Felice Varesi

aus Wikipedia, der freien Enzyklopädie
Wechseln zu: Navigation, Suche
Felice Varesi, Lithographie von Josef Kriehuber , 1843

Felice Varesi (* 1813 in Calais; † 13. März 1889 in Mailand) war ein italienischer Bariton. Er war ein von Giuseppe Verdi sehr geschätzter Sänger , der auch die Figuren des Rigoletto und Macbeth bei den Uraufführungen verkörperte.

Leben[Bearbeiten]

Varesi war ursprünglich auf die Belcanto-Opern von Gaetano Donizetti spezialisiert. Er begann seine Karriere 1834 in Varese und sang dann in Faenza, Florenz, Modena, Rom, Perugia und Genua. 1841 war er an der Mailänder Scala engagiert. 1842 bis 1847 finden wir ihn am Kärntnertortheater in Wien, wo er bei der Uraufführung von Donizettis Linda di Chamounix den Antonio sang. 1844 gestaltete er in Padua die Rolle des Don Carlo in Ernani; dies dürfte seine erste Verdirolle gewesen sein. Im gleichen Jahr sang er auch den Dogen in VerdisI due Foscari. In den folgenden Jahren entwickelte sich Varesi zu einem Spezialisten des Verdirepertoire. 1847 war er den Macbeth bei der Uraufführung in Florenz. 1851 schuf er bei der Erstaufführung im Fenice die Figur des Rigoletto. Diese Rolle sang er während seiner gesamten internationalen Karriere mit großem Erfolg. 1853 wurde er am gleichen Opernhaus Verdis erster Germont in La Traviata. Der Charakter dieser Vaterfigur missfiel ihm, was auch zu dem Misserfolg der Premiere beigetragen haben soll. 1864 kam er nach London, wo er seine Paraderolle – den Rigoletto – sang.

DATEN ZUR ANALYSE |
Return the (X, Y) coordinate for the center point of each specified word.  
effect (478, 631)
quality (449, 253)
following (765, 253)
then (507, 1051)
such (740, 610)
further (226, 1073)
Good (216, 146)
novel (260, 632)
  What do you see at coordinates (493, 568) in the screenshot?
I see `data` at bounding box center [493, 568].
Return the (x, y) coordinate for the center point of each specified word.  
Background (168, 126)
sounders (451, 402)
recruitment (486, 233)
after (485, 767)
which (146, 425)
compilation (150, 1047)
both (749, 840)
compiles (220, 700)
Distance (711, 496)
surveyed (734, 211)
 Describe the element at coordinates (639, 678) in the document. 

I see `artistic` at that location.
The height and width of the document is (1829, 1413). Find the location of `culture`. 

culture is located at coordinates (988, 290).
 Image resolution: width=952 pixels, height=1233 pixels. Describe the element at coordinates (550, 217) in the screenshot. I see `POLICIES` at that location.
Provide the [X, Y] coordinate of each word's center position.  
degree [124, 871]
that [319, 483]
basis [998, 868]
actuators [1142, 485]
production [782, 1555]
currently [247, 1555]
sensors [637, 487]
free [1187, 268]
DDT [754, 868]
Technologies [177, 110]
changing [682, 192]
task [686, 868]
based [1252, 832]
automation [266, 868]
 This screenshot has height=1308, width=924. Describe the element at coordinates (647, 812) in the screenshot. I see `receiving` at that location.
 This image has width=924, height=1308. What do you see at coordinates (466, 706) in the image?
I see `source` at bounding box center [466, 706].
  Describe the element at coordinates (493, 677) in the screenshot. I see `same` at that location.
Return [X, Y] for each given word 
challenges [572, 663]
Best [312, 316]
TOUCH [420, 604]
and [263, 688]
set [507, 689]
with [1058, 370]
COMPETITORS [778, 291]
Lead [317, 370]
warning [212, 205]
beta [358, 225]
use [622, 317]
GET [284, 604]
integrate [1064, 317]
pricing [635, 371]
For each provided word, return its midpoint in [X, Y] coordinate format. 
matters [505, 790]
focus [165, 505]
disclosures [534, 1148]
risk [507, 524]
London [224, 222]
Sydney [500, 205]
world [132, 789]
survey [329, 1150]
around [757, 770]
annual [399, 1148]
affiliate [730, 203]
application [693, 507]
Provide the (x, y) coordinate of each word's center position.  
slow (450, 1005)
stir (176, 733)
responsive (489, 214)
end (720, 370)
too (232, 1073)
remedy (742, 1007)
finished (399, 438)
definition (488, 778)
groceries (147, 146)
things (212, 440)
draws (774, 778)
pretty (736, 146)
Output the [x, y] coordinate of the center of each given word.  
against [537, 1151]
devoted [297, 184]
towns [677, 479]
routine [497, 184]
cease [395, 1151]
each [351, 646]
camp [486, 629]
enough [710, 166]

AUFTRAG A |
Welche Städte nennt der Lesetext in dem Satz, der mit „Er begann seine Karriere 1834“ beginnt? Führe alle auf.
AUFTRAG B |
Beantworte anhand des Lesetexts:
(i) In welchem Jahr war Varesi an der Mailänder Scala engagiert?
(ii) Welche Rolle sang er bei der Uraufführung von Donizettis Linda di Chamounix?
(iii) In welche Stadt kam er 1864?
AUFTRAG C |
Wie lautet der Satz „Diese Rolle sang er während seiner gesamten internationalen Karriere mit großem Erfolg.“ aus dem Lesetext auf Englisch?

LÖSUNG A |
Varese, Faenza, Florenz, Modena, Rom, Perugia, Genua

LÖSUNG B |
(i) 1841
(ii) Den Antonio
(iii) London

LÖSUNG C |
He sang this role with great success throughout his entire international career.